- **Problem requirements**
Take every line from the material that has the word "Task" in it.

- **Records supplied**
= Beginning of Section =

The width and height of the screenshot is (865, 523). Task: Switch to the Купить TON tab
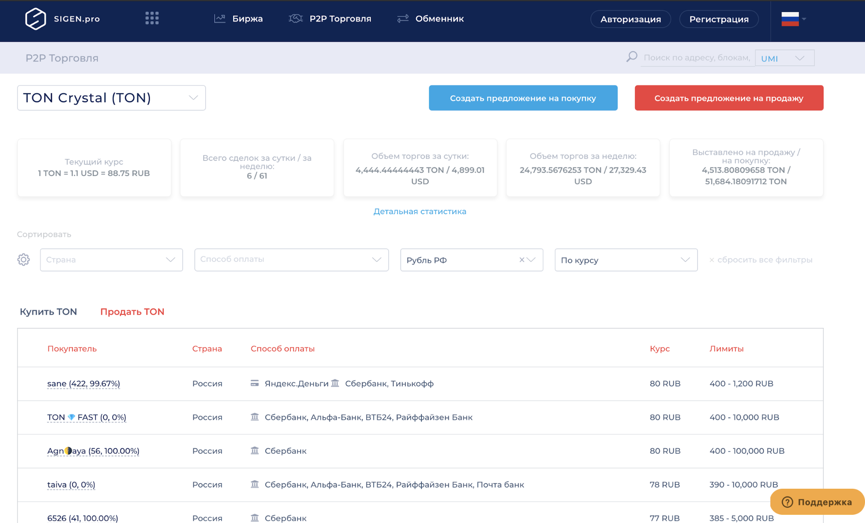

= End of Section =
= Beginning of Section =

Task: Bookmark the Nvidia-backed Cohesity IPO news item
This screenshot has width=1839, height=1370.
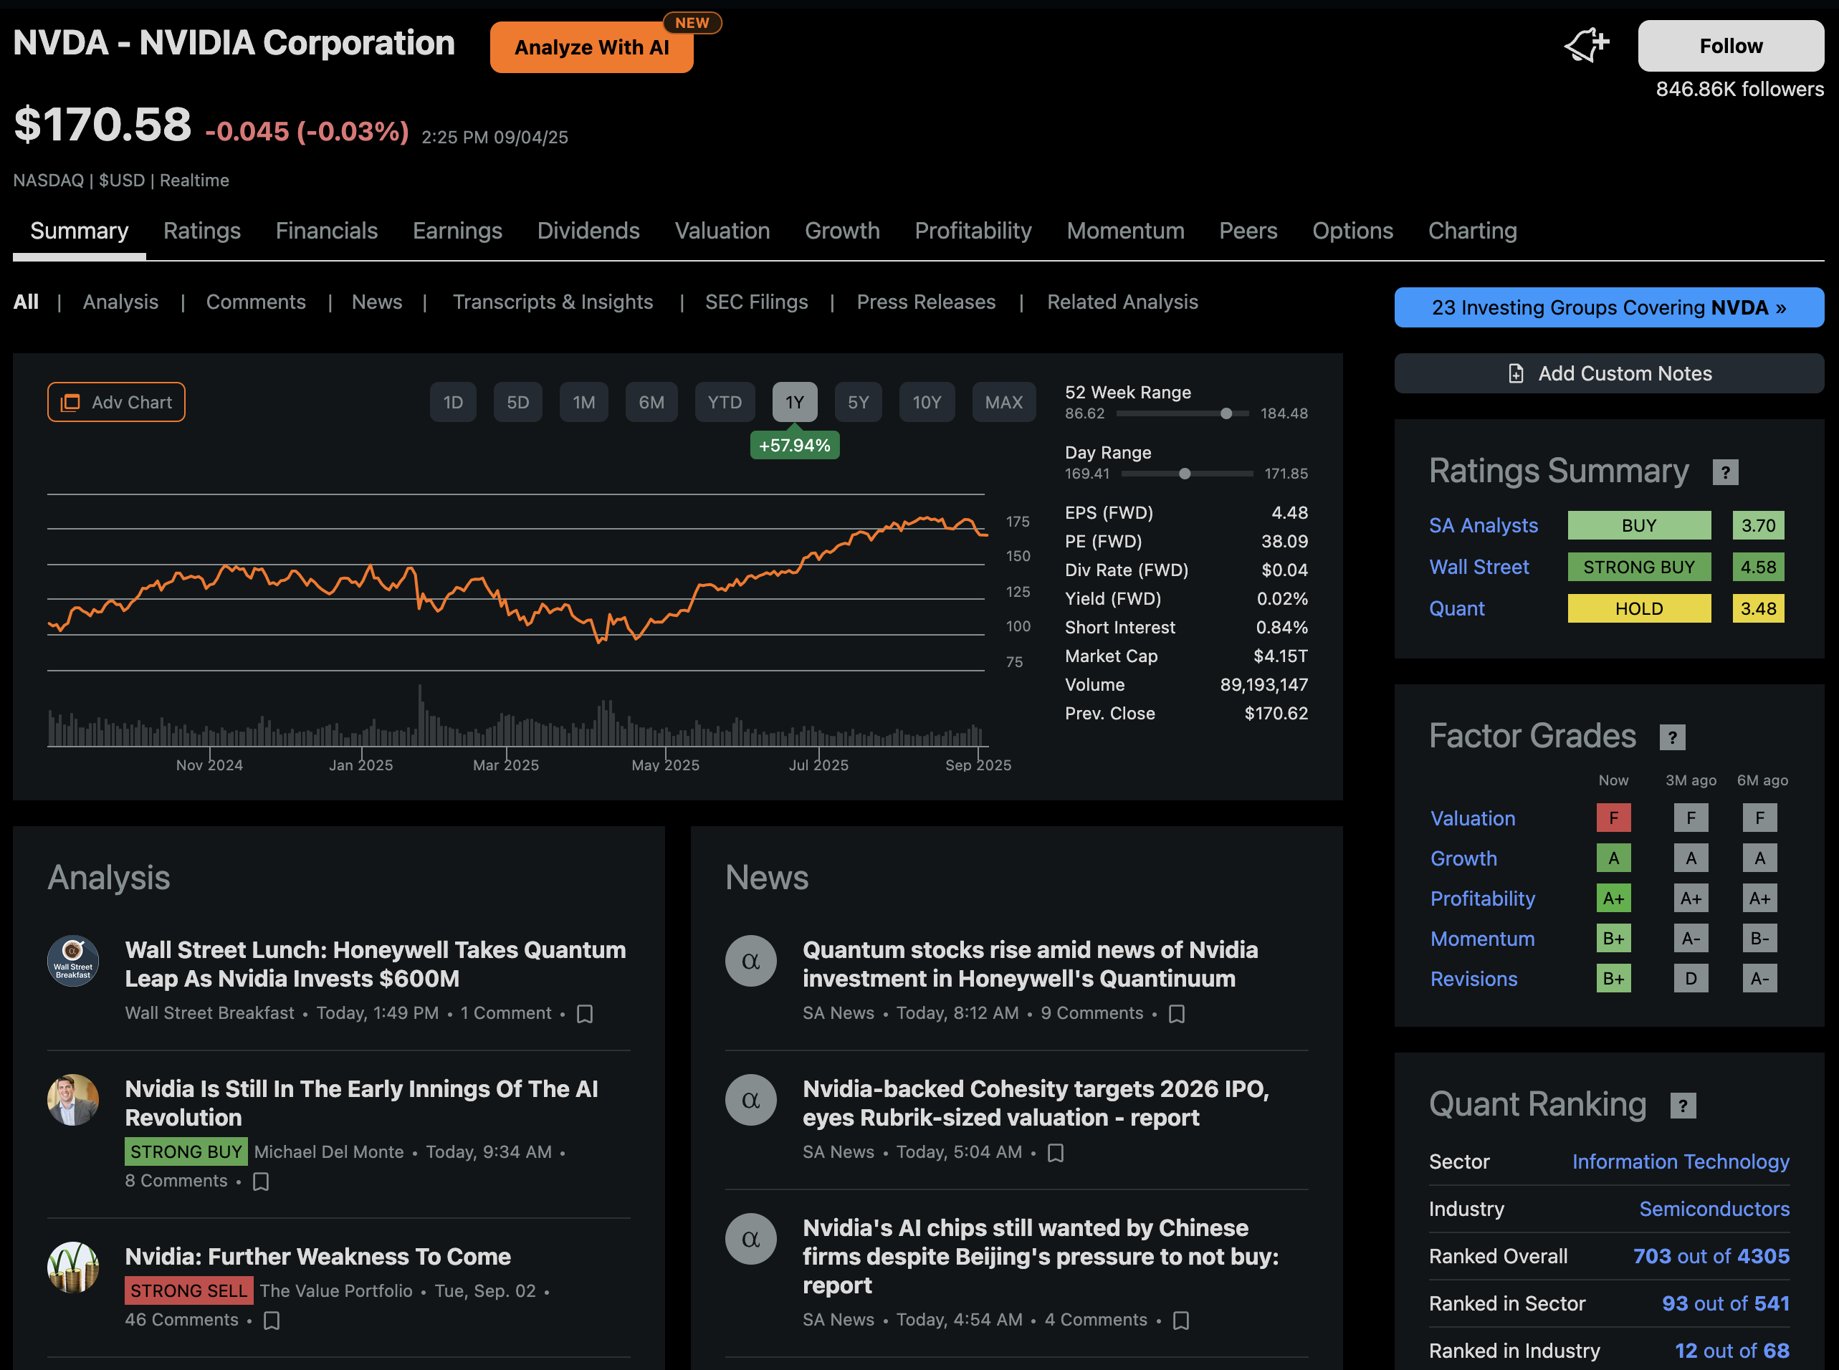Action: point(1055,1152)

= End of Section =
= Beginning of Section =

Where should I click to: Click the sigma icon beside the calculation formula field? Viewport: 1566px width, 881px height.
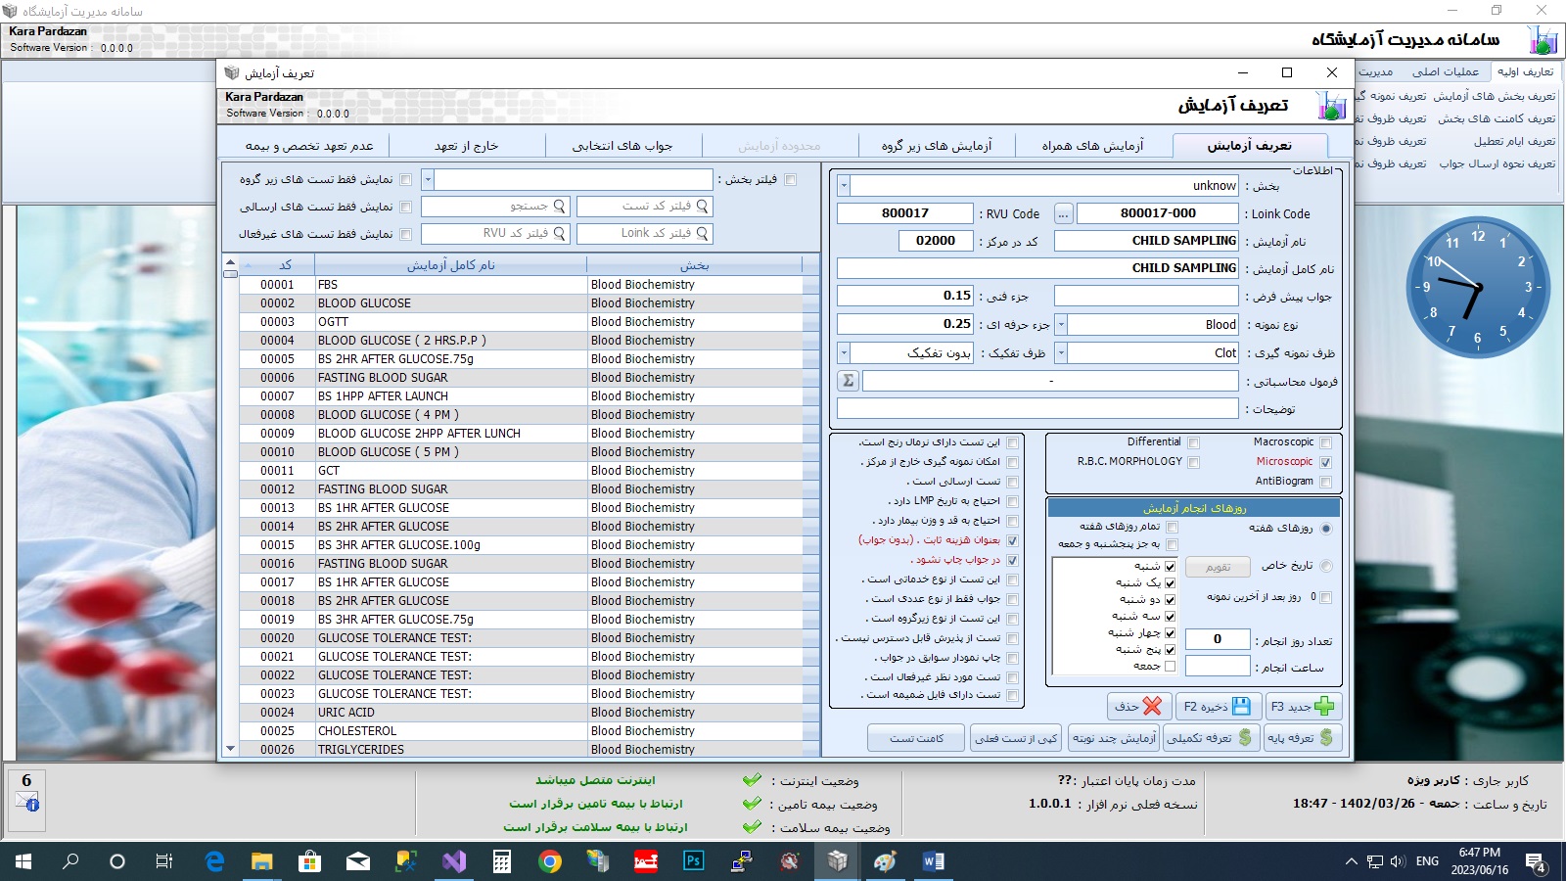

= End of Section =

- **Answer box**
The width and height of the screenshot is (865, 523). Task: Switch to the Купить TON tab
Task: Bookmark the Nvidia-backed Cohesity IPO news item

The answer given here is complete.